Televised sport: Exploring the structuration of producing change and stability in a public service institution
Abstract
This thesis has both an empirical and a theoretical ambition. First, the empirical concern is uncovering the processes that shaped and influenced the production of televised football in the Norwegian Public Service Broadcaster, NRK from 1960 to 1995. Secondly, I hope to provide some insight into the theoretical debate on how organisational change and stability act together.
If we accept the assumption that organisations are pursuing change and, at the same time, promoting stability, we need to seek a theoretical context that embrace how an organisation undergoes renewal while retaining much of its institutional inertia at the same time. Drawing on Giddens’ structuration theory (1984), the thesis investigates how structures (rules and resources) provide temporal stability that enable agents to change them. In structuration theory, the structural principles are the most abstract elements of structures while the structural properties are the most concrete. My main concern has been how structures are instantiated in practice and how practices constitute structures. The term instantiation refers to the capacity of human actors to produce a more concrete realisation of some abstract structural principles, while constitution refers to a feedback device from larger concrete structural properties of practice to abstraction.

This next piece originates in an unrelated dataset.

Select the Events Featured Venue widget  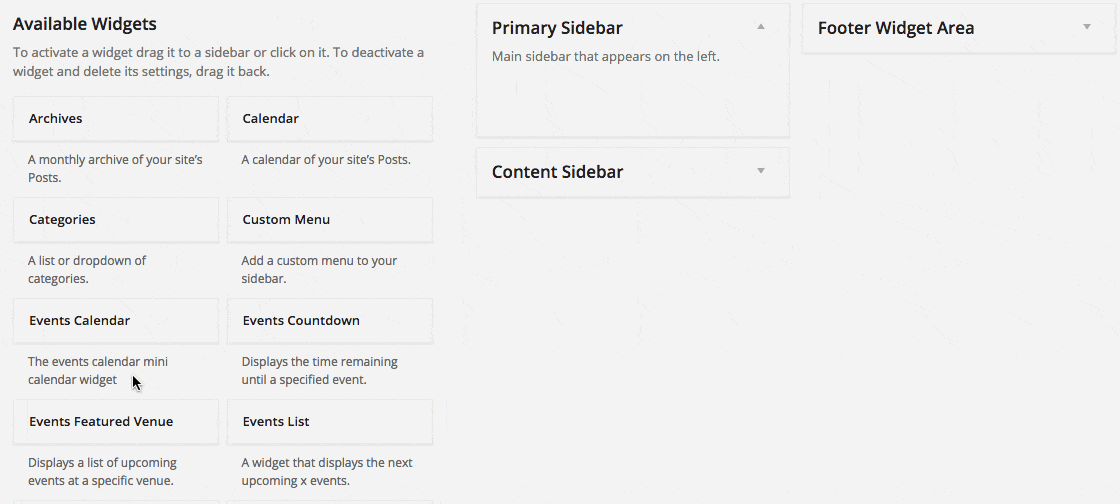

Empirically, the thesis illustrates how various aspects of public service broadcasting interact. It suggests an understanding of the “conceptual glue” which constructs and reproduces public service broadcasting as (1) a daily professional practice of producing and delivering program output, as (2) a policy organised within an institution, and (3) as an institution with a cultural ideology underpinning both programme making practices and the organising of a public service broadcaster.